Editeur : Futuropolis
Inspiré
par les impressions de voyage de la reporter-photographe Agnès
Montanari, Ugo Bertotti dresse une succession de récits qui se veulent
l’écho du quotidien oppressant et des espoirs des femmes au Yémen,
obligées de porter le niqab, voile qui couvre intégralement le visage de
la femme (sauf les yeux). Quelques voix féminines tentent de se faire
entendre pour améliorer leur sort, dans un cadre de vie régulé par des
valeurs machistes ou des traditions ancestrales profondément iniques.

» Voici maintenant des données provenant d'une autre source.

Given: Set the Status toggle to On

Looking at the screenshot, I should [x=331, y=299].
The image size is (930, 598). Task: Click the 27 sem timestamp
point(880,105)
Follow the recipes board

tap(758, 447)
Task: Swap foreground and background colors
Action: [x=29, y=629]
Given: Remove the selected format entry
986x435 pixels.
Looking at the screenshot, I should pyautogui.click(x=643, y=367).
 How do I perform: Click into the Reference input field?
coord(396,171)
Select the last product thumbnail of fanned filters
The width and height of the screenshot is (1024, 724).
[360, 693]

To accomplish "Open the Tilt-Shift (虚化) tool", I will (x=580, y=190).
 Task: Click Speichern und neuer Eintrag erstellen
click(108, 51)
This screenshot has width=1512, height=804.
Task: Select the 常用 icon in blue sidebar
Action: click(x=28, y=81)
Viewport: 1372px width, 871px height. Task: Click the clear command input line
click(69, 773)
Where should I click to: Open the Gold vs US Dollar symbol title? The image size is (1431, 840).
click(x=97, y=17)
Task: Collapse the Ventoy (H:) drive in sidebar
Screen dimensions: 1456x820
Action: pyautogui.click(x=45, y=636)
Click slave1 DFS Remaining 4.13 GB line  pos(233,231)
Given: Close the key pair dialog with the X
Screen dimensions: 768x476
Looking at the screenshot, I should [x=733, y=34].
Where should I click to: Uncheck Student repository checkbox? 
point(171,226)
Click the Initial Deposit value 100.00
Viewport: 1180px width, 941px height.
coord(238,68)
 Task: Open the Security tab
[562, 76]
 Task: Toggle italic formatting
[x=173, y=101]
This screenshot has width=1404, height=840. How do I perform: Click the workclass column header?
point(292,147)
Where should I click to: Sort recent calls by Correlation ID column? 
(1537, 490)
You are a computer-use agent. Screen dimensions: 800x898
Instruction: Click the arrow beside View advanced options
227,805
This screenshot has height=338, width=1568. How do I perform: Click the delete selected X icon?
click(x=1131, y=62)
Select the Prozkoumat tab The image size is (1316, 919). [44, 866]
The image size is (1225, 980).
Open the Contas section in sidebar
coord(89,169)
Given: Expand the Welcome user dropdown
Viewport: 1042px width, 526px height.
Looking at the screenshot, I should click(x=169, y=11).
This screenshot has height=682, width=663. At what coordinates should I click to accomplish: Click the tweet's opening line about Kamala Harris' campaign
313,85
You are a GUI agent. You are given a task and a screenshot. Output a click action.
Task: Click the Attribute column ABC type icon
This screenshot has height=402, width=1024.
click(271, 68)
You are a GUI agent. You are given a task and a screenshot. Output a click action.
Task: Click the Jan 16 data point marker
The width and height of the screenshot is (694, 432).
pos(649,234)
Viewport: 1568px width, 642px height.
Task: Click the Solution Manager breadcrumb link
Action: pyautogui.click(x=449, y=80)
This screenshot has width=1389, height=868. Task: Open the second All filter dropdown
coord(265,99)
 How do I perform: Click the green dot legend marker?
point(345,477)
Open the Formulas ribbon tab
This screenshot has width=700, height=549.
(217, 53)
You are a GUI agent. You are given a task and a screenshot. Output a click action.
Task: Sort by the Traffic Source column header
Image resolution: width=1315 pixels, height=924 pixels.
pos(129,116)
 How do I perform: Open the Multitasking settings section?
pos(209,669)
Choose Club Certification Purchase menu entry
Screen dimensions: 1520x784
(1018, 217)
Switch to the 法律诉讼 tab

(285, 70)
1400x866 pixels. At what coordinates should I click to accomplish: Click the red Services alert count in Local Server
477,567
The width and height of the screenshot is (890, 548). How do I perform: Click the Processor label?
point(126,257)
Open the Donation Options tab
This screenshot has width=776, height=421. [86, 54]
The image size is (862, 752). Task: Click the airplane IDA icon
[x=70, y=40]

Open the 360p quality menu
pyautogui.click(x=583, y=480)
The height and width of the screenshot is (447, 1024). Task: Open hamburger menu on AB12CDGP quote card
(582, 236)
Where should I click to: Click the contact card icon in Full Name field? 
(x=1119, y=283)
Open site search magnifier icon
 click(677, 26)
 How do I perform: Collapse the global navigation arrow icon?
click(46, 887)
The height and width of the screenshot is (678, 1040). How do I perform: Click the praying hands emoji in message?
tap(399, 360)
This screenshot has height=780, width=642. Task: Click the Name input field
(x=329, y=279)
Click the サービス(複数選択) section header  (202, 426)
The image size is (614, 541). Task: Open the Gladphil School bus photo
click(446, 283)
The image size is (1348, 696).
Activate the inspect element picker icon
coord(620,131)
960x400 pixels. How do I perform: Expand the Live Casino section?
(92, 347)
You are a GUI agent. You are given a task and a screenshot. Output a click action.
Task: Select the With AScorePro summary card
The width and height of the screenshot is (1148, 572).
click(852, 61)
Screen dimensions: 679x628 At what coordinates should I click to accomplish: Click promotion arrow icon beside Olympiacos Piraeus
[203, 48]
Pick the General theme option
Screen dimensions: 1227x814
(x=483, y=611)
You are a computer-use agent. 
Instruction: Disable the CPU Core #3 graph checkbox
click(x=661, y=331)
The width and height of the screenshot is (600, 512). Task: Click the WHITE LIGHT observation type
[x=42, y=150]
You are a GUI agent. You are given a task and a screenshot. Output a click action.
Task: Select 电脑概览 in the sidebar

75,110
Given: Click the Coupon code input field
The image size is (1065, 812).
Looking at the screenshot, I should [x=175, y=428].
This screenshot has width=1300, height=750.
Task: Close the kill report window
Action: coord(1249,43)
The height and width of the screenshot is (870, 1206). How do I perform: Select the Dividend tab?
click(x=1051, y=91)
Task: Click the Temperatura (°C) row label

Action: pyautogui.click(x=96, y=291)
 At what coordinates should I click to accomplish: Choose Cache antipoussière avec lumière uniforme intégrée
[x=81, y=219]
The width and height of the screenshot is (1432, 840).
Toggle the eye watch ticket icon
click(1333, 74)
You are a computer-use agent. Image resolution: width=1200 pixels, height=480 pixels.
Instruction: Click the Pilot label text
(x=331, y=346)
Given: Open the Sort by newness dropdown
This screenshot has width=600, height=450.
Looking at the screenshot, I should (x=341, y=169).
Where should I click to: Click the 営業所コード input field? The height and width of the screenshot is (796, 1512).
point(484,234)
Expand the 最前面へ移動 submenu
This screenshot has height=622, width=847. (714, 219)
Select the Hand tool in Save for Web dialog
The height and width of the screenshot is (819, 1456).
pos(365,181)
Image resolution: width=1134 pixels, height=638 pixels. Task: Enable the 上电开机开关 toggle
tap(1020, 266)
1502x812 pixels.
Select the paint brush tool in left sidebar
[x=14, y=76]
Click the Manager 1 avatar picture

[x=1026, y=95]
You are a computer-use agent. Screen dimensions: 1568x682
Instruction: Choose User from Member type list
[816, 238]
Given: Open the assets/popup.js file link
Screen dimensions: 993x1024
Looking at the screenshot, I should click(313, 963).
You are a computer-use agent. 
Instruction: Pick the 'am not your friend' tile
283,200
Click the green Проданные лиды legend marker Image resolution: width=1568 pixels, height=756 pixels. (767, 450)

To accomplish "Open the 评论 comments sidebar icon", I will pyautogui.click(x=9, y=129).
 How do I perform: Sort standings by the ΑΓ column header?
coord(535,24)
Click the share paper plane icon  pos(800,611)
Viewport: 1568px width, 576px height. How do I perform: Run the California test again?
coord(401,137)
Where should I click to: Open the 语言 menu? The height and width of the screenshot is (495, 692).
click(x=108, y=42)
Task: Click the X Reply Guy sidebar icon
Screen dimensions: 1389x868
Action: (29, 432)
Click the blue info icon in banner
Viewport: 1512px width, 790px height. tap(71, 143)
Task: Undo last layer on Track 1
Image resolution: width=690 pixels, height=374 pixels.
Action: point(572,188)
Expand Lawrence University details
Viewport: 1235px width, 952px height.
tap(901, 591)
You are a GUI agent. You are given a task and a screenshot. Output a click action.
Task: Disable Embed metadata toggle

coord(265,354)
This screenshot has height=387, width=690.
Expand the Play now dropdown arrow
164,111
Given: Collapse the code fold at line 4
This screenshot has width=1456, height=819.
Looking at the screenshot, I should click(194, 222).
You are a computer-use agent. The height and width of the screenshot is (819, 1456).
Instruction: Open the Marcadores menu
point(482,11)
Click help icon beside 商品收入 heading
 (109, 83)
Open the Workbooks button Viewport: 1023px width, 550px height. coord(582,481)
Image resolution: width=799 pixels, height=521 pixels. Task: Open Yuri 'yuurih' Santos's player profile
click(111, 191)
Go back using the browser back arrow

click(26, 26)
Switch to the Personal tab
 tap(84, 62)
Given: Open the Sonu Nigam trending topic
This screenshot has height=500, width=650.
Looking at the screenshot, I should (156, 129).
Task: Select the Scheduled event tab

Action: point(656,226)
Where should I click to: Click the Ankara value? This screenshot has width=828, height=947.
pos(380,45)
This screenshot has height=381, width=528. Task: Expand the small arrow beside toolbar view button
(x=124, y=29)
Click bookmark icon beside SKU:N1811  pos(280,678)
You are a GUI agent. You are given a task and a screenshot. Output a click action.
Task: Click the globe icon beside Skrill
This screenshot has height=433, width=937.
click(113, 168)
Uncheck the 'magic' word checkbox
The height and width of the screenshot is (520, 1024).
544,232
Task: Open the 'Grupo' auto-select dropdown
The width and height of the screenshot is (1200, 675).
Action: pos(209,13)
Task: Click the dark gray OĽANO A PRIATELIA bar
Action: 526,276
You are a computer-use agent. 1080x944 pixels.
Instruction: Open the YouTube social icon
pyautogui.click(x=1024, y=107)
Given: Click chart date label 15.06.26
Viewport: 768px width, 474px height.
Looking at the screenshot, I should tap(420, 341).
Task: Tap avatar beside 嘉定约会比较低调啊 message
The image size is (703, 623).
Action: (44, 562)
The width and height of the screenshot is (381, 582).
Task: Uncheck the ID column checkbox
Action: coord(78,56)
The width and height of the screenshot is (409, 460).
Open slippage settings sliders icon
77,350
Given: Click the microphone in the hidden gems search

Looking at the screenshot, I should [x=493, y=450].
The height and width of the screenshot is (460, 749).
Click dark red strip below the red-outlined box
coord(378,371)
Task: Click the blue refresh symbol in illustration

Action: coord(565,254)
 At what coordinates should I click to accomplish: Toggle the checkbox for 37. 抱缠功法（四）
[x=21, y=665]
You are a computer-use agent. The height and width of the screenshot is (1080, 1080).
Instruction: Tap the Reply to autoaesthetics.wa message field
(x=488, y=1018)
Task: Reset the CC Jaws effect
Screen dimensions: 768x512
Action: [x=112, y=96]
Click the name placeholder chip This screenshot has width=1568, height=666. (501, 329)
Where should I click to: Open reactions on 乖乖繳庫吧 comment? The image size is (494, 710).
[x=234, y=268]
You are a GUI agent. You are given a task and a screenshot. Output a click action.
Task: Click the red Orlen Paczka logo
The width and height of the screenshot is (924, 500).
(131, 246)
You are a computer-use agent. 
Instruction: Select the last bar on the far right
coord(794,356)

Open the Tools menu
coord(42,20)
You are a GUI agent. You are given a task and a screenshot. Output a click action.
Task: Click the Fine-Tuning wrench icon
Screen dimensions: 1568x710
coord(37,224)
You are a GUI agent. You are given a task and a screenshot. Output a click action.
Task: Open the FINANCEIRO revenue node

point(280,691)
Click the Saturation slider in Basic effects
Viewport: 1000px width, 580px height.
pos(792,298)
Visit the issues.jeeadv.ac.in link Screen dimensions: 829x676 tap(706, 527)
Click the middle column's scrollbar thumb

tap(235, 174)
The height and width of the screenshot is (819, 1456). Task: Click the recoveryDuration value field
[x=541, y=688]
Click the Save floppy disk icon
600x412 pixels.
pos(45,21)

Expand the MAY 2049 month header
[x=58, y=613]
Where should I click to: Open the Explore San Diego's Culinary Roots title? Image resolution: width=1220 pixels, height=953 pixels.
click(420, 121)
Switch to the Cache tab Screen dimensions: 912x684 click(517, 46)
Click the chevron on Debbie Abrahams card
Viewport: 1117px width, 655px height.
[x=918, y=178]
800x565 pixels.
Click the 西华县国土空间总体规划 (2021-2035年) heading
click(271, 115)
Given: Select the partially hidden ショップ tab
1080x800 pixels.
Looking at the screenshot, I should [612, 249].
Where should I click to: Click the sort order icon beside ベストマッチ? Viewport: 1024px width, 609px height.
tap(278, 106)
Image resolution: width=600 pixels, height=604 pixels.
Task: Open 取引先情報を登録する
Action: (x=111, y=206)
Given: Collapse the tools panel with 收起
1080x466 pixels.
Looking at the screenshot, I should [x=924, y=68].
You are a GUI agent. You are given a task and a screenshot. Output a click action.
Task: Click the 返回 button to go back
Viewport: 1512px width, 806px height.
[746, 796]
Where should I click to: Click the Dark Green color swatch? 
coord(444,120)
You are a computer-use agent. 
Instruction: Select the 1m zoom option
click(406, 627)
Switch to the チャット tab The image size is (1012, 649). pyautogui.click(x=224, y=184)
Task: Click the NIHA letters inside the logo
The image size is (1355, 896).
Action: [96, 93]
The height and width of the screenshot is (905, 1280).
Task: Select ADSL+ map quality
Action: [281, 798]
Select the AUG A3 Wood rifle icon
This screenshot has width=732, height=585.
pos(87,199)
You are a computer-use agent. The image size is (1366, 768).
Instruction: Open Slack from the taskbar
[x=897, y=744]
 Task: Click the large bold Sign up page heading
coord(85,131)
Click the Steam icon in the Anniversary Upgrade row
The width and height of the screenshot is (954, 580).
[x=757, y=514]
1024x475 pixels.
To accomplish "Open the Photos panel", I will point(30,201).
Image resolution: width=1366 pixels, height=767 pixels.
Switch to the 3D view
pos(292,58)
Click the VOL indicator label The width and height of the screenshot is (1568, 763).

Notons à titre d’exemple qu’une veuve qui travaille seule pour sa survie
est considérée au même titre qu’une putain.
Dénoncer tout
bafouement des droits humains est indispensable. En revanche, on a
malheureusement l’impression que l’auteur enfonce ici des portes
ouvertes et offre un regard distancié sur ces vécus, par un dessin, des
cadrages et une narration où l’émotion transparaît peu.
Le
passage le plus marquant est sans doute ce court chapitre contant la
légende de Rub’ Al Khali, avant l’avènement de l’Islam au Yémen, qui
explique l’effacement du corps féminin dans l’espace public.
L’onirisme
de cette séquence semble libérer quelque peu le dessin de Bertotti, qui,
autrement, décrit des situations sans approche originale, ni rendu de
la beauté de certains décors et des femmes.
Il ressort finalement de
tout ça une impression terne… que vient rattraper de justesse l’épilogue
d’Agnès Montanari, renforcée de très beaux portraits photographiques,
pleins de vie et quelques lignes qui traduisent les impressions de la
reporter, mais aussi celles de femmes du Yémen :
"Ici, les hommes ne
sont pas habitués à voir les femmes le visage découvert et nous, nous
nous sentons mal à l’aise. Cela n’a rien à voir avec la religion."
A une
époque où les amalgames sur "l’arabe" et l’Islam vont bon train, une
phrase comme celle-là apporte une nuance indispensable.
Dénoncer les
dérives dans “la culture de l’autre” est chose délicate, et ne peut se
faire qu’en respectant et prônant sa différence. Peu de lecteurs
savent qu’il existe une essence du Coran très ouverte (comme en témoignent les textes de Rûmi et la sagesse soufie, par exemple) qui n’a
strictement rien à voir avec la bigoterie ou l’islamisme intégriste.